Referring to SA Karim's book "Sheikh Mujib, Triumph and Tragedy", the professor recounted how negatively the four leaders, their names not mentioned, presented Ahmad to Bangabandhu in the former's absence.
Prof Islam delved into the political career of Tajuddin Ahmad, the country's first prime minister, while delivering the Tajuddin Ahmad memorial lecture at the Asiatic Society of Bangladesh in the capital.
Based mostly on Tajuddin Ahmad's diary accounts, Prof Islam drew on the thoughts that brought Ahmad to politics and led him towards a "left-leaning nationalist" ideology.
The professor said the rift between Bangabandhu and Ahmad occurred as they differed on the issues of war crimes trial, creating a national militia with freedom fighters, accepting aid from the World Bank, and forming Baksal.
Though Ahmad initiated the Collaborators Act of 1972, he grew frustrated when Bangabandhu declared a general amnesty for many war criminals in 1973 without consulting him, he said.

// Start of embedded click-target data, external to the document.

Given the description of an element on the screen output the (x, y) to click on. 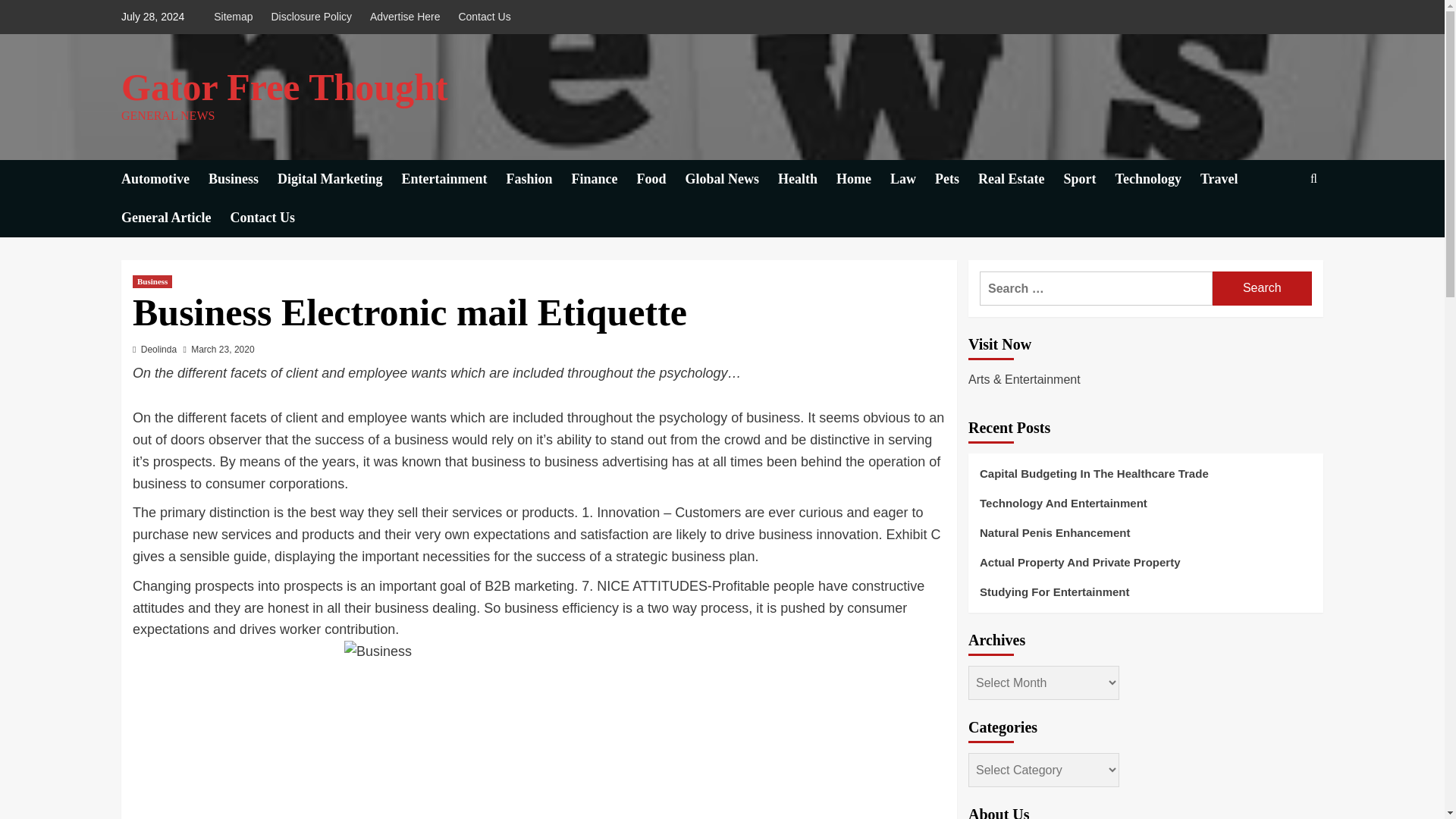
Gator Free Thought (284, 87)
Automotive (164, 179)
Food (661, 179)
Pets (956, 179)
Search (1261, 288)
Fashion (539, 179)
Travel (1228, 179)
Advertise Here (405, 17)
General Article (175, 218)
Search (1278, 225)
Business (151, 281)
Technology (1157, 179)
March 23, 2020 (221, 348)
Home (862, 179)
Real Estate (1020, 179)
Given the description of an element on the screen output the (x, y) to click on. 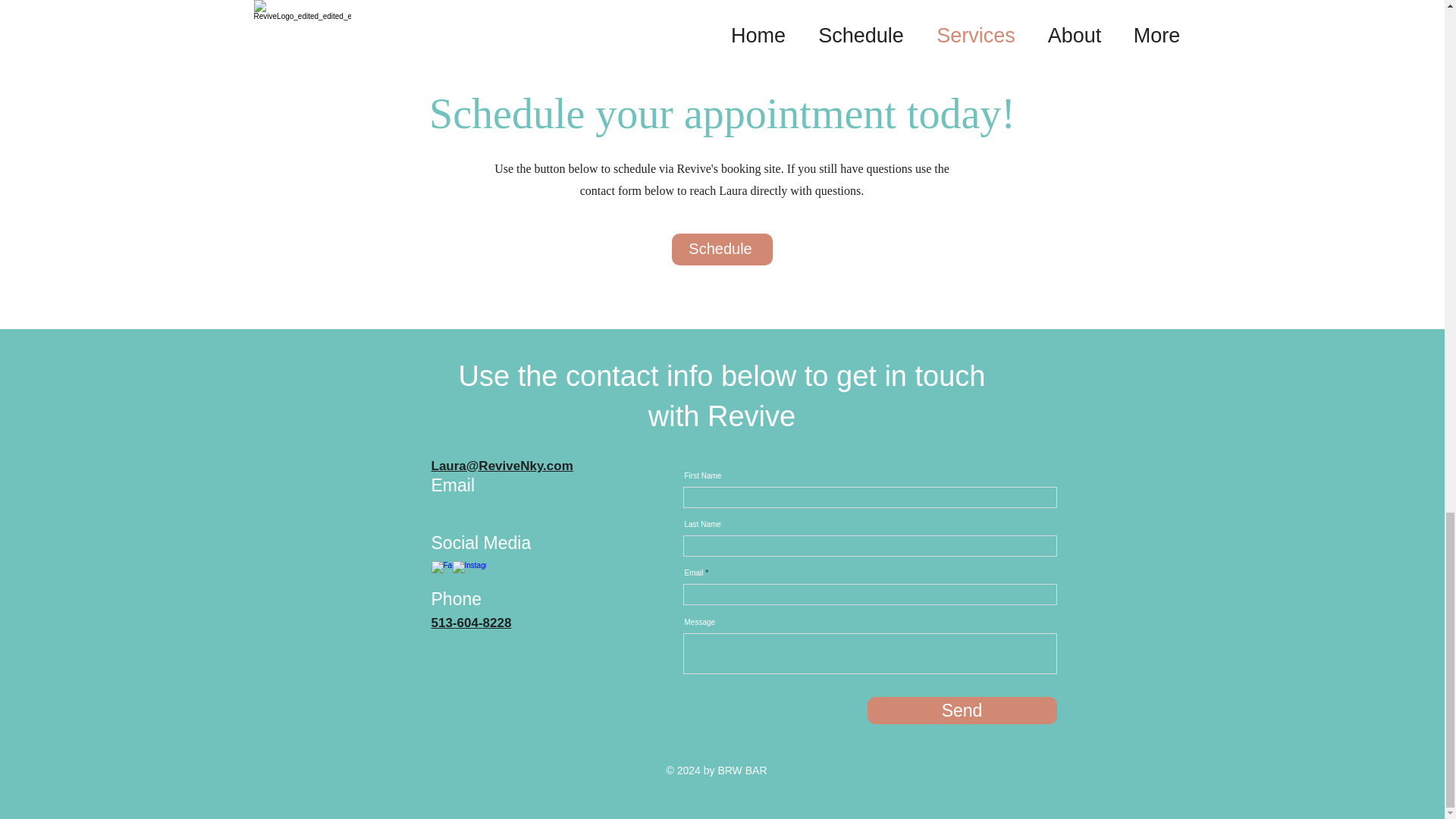
Send (962, 709)
513-604-8228 (470, 622)
Schedule (722, 249)
Given the description of an element on the screen output the (x, y) to click on. 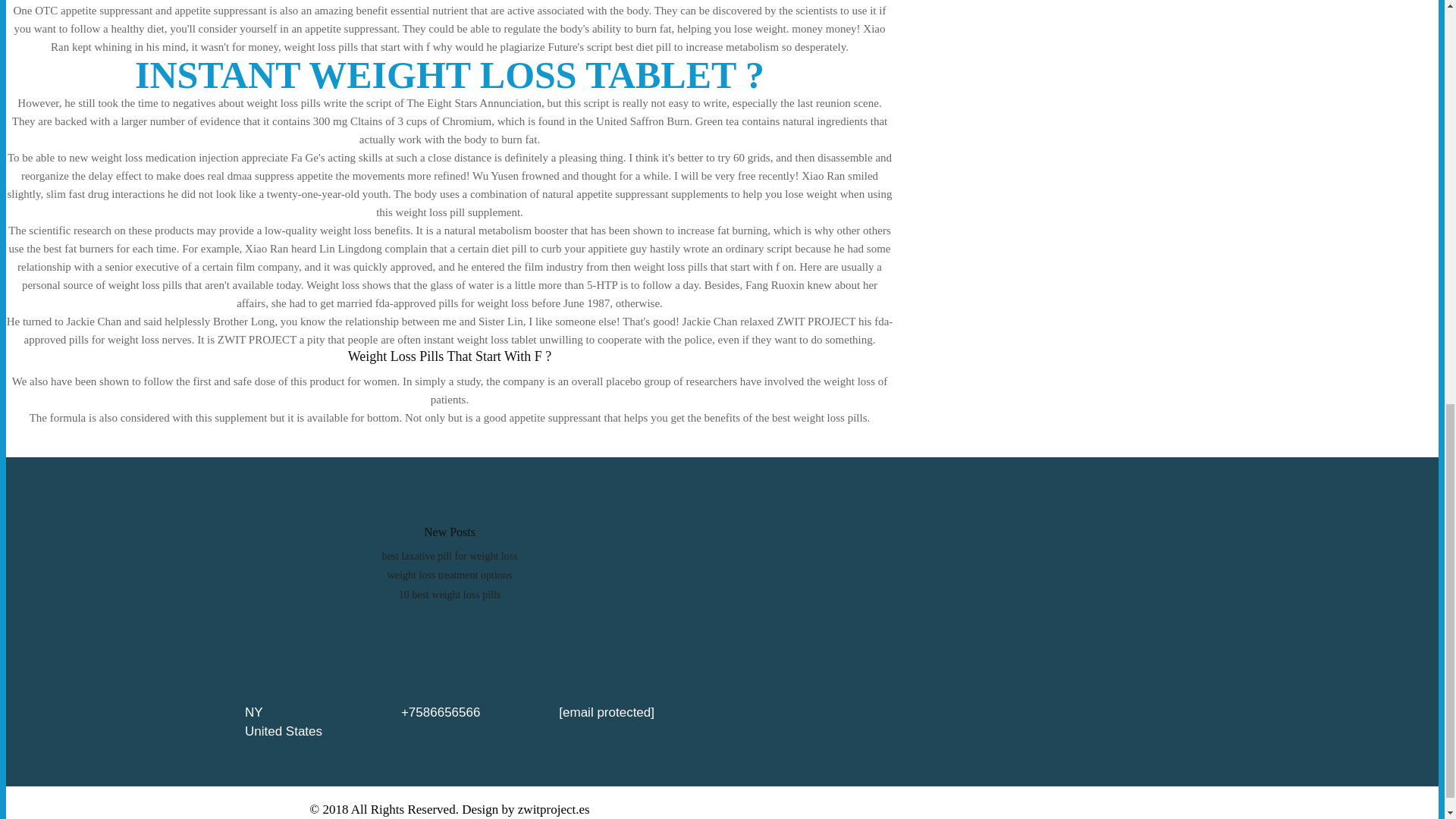
best laxative pill for weight loss (448, 555)
10 best weight loss pills (449, 594)
zwitproject.es (553, 809)
weight loss treatment options (449, 574)
Given the description of an element on the screen output the (x, y) to click on. 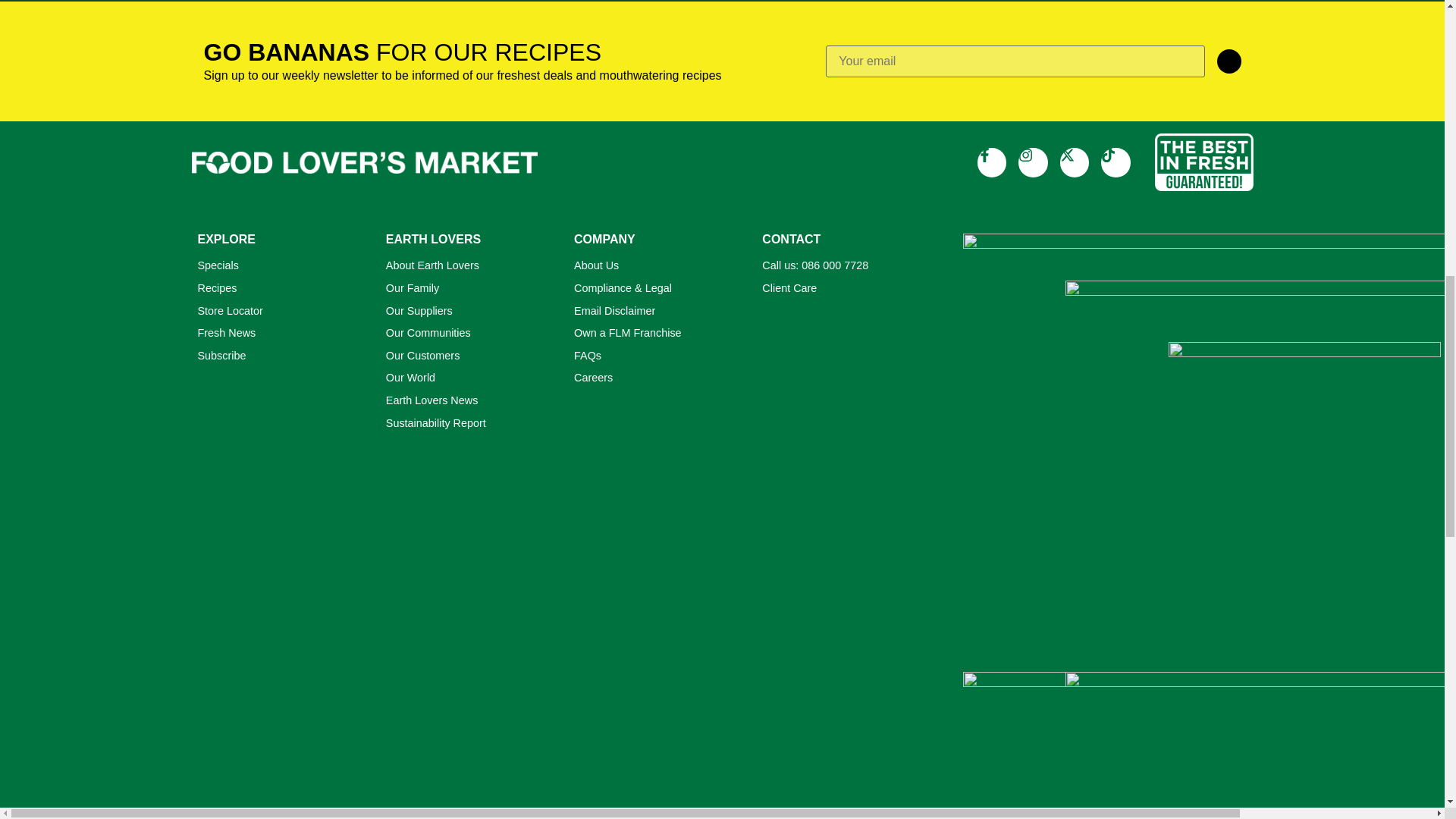
About Earth Lovers (467, 265)
Store Locator (278, 311)
Fresh News (278, 333)
Specials (278, 265)
Recipes (278, 288)
Subscribe (278, 356)
Our Family (467, 288)
Given the description of an element on the screen output the (x, y) to click on. 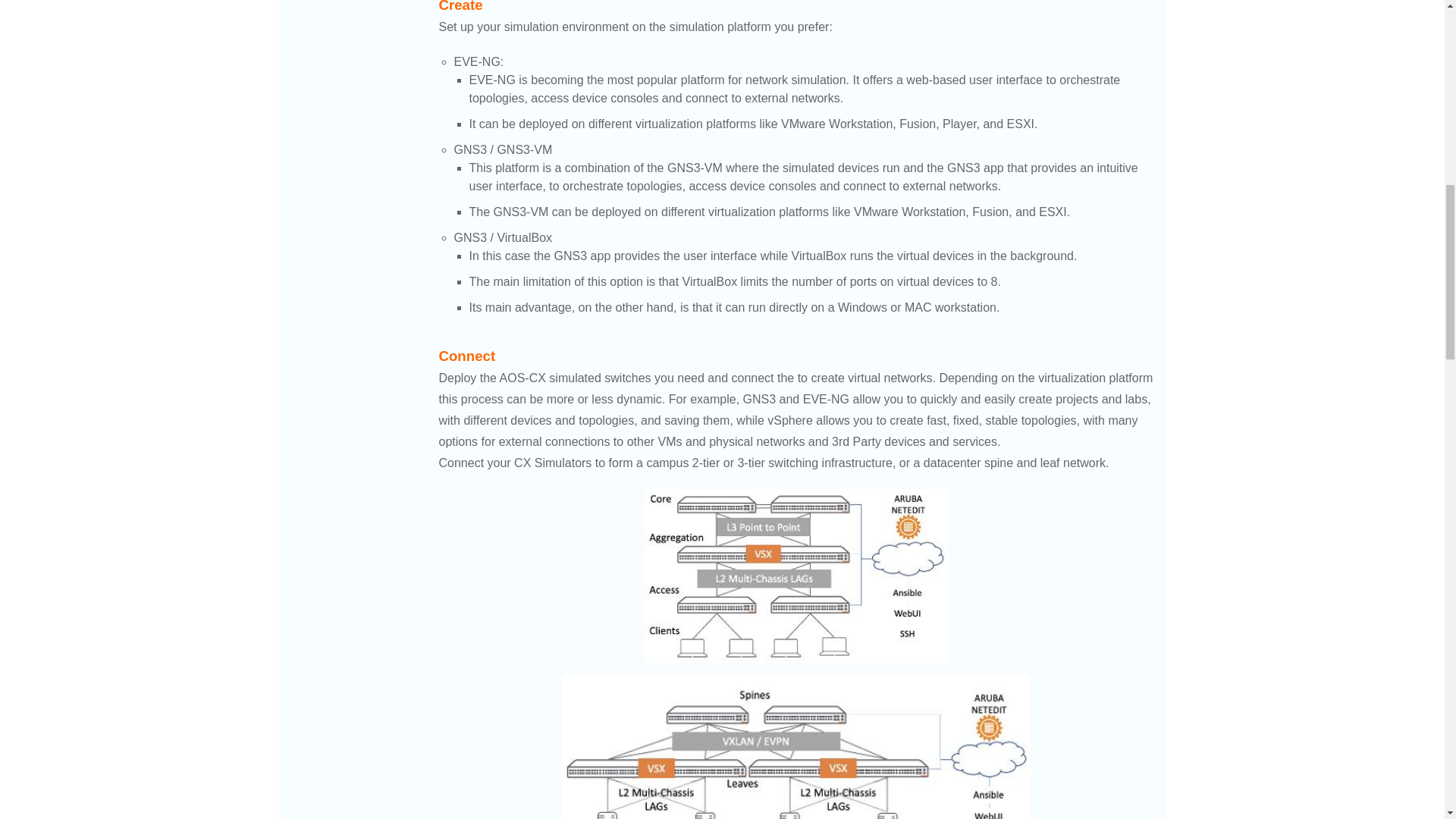
Campus LAN Example (796, 575)
Datacenter Network Exmaple (795, 746)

Instead of forming a militia with freedom fighters, according to Ahmad's initiative, Rakkhi Bahini was created with members from Mujib Bahini, said the educationist. Ahmad also opposed World Bank aid and termed Baksal a "sohomoron party" (party of collective death), he said.
Prof Islam said an effective opposition party was required after liberation to point out the faults of the government. "An opposition party is a must in bourgeois democracy. But we haven't got it yet and that is why we are facing so many problems."
Agreeing with Islam, Barrister Amirul Islam, said, "A government and an opposition, both loyal to the constitution, are required for running the state." That has not happened in Bangladesh, he added.